I was fortunate recently to be asked to write an article for the Washington State Bar monthly magazine about the new trends in law and how they contribute to civility in the profession. I thought I’d reproduce it here because the theme of law as a healing profession is so important today.
Starting in around 1960 and continuing through the ‘80’s, the practice of law was marked by the ascendancy of litigation as both the engine of economic growth in the profession and the prevailing ethic. Competent, smart, hard-working and, above all, tough – these were the values which permeated our professional world. Aggressive was good, results (measured in monetary terms) were paramount. Adversarial litigation exploded as a practice form, and with it came the concomitant rise in interpersonally destructive behavior. The oft-referenced rise in incivility among lawyers was both striking in its metastatic growth and often shocking in its brazenness. Isolated voices would express concern about the law’s shift from a “profession” to a “business” and its effect on the well-being of both the lawyers and the clients they served, but during this time they remained just that – isolated. But in the late ‘80’s and early ‘90’s, these voices coalesced into what law professor Susan Daicoff has called the “Comprehensive Law Movement.”
If there is one driving force behind this, now formidable, movement within our midst, it is the recognition that law should not be an instrument for inflicting avoidable personal (and interpersonal) damage in the service of reaching a specific “legal” objective. Indeed, if there is one theme which is shared by these approaches to practice, it is that when we can manage to turn down the heat generated by adversarial conflict, we are actually able to arrive at solutions which are far more satisfying to our clients. It is about the ascendancy of civility in how we conduct our affairs – not just to be “nice” but to achieve effective results. The various “vectors” of this Comprehensive Law Movement include:
• Collaborative Law: Arising 20 years ago from the creative mind of Stu Webb, a Minnesota family lawyer, Collaborative Law is predicated on the notion that the last place to resolve disputes between wounded, divorcing individuals is an adversarial litigation process. In Collaborative Law, all professionals and the clients sign a contract explicitly abandoning litigated adjudication as the means for resolving disputes. There is a generous use of neutral professionals to support the individuals in managing their emotional challenges, making parenting decisions and untangling their financial community.

■ **Task**
Copy the text on civility in the legal profession, starting at the words "I was fortunate" and stopping after "so important today.", with "quarterly" substituted for "monthly".

■ **Listed entries**
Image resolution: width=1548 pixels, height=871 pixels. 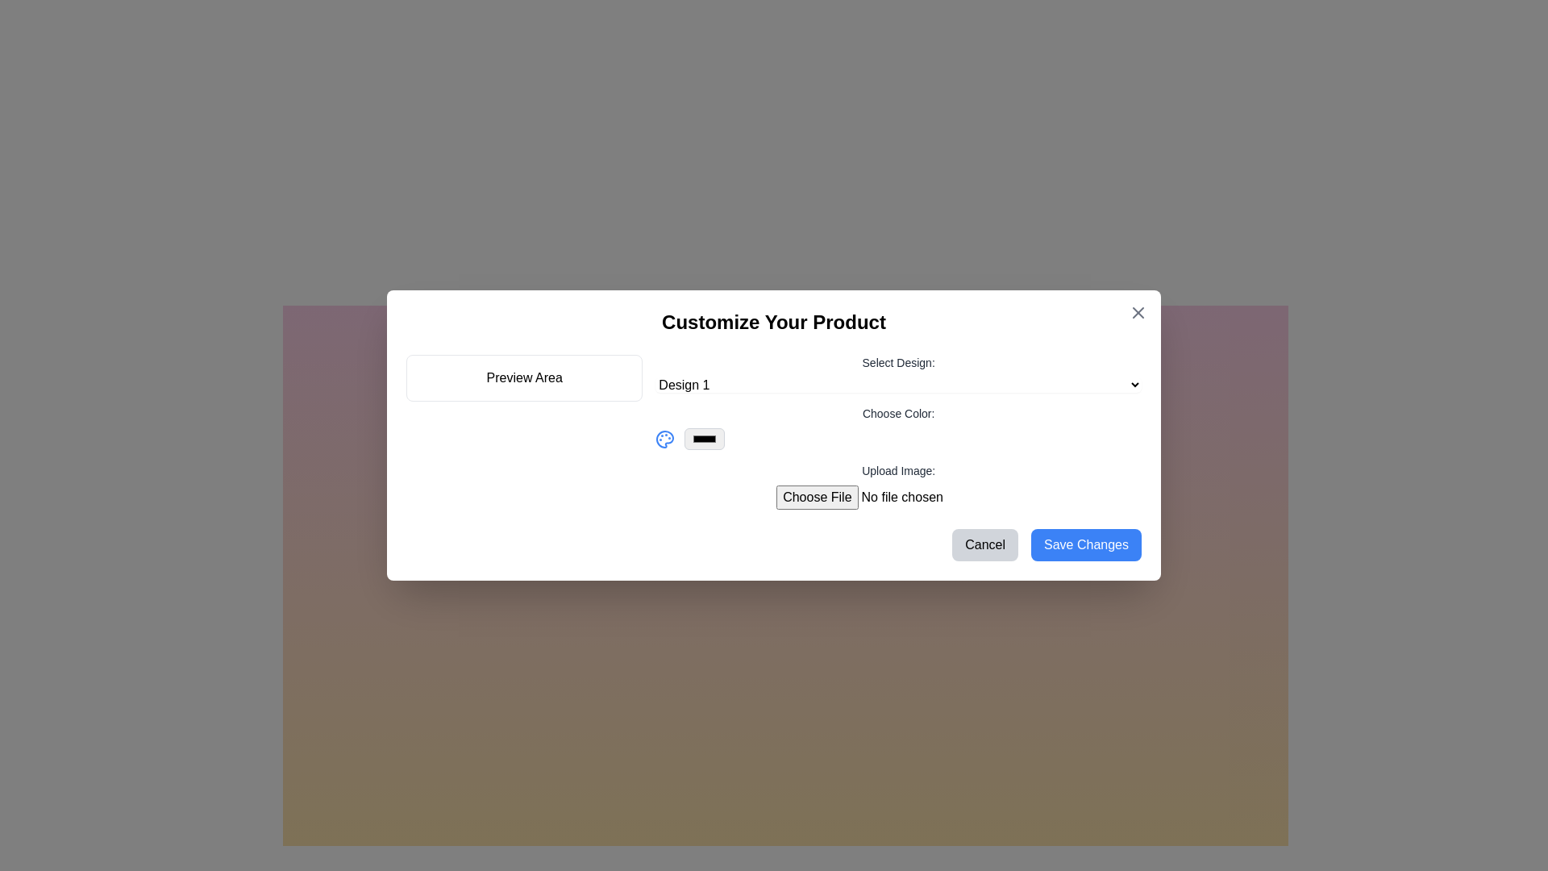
--
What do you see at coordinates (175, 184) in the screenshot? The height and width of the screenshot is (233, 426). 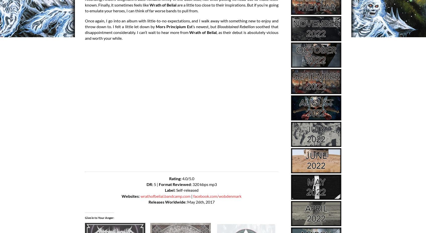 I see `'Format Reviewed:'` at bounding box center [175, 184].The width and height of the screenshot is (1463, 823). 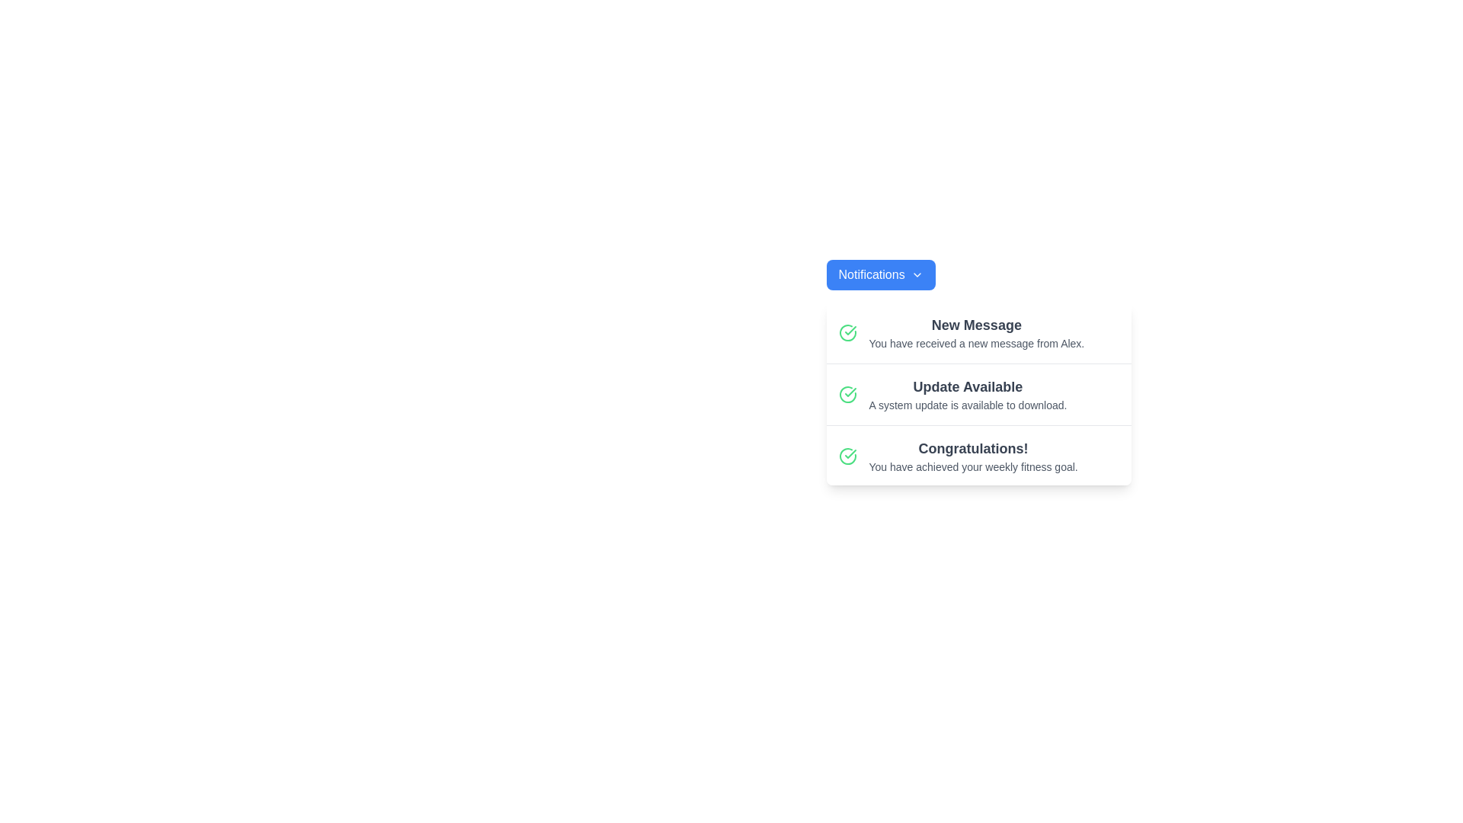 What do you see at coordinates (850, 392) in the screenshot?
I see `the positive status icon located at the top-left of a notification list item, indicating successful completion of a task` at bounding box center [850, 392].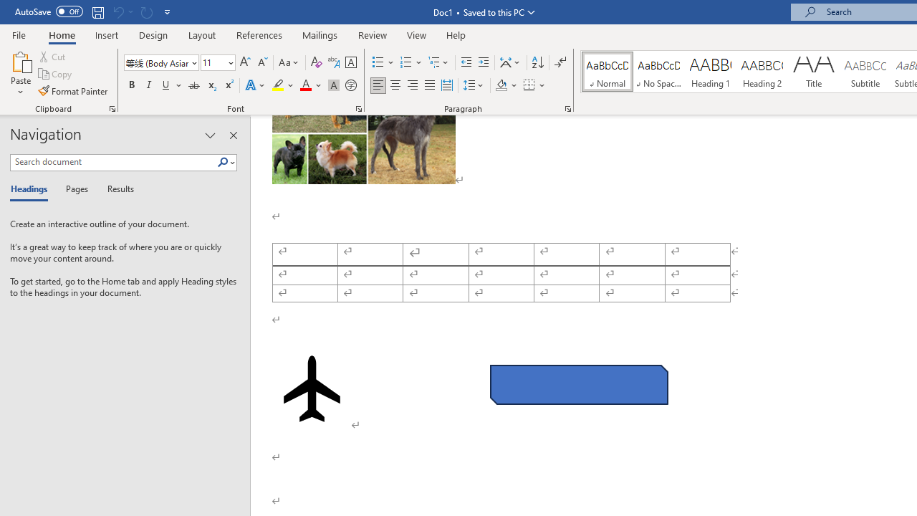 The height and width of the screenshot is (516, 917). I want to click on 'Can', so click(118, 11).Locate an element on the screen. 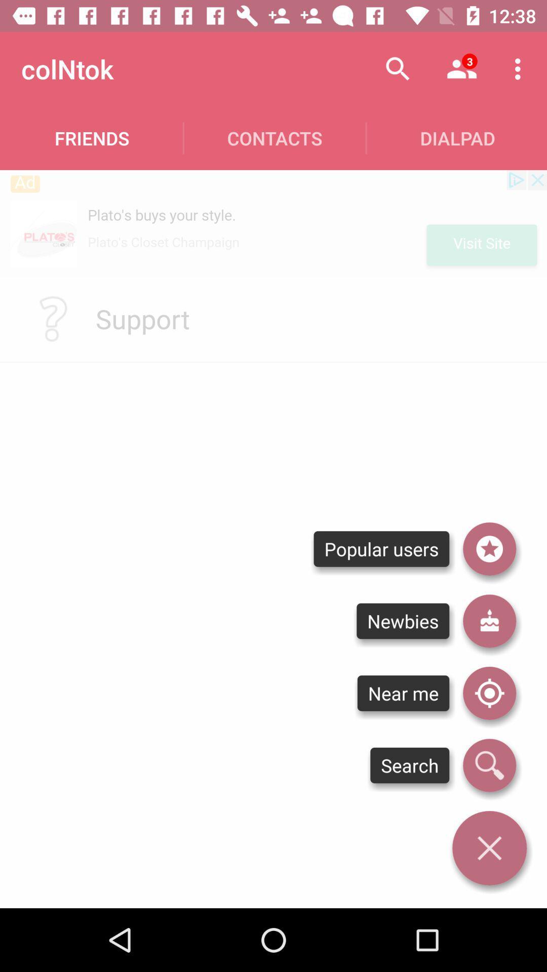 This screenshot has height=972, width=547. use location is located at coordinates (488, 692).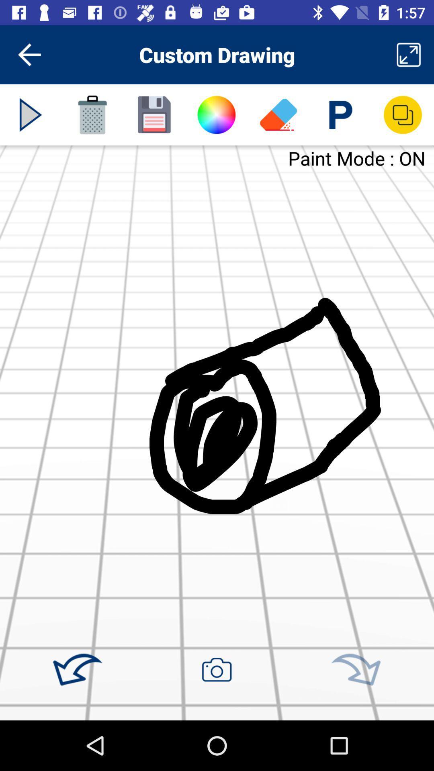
--
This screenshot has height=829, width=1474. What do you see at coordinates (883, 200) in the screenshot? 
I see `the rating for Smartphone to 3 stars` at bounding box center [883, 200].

■ **Task response**
I was fortunate recently to be asked to write an article for the Washington State Bar quarterly magazine about the new trends in law and how they contribute to civility in the profession. I thought I’d reproduce it here because the theme of law as a healing profession is so important today.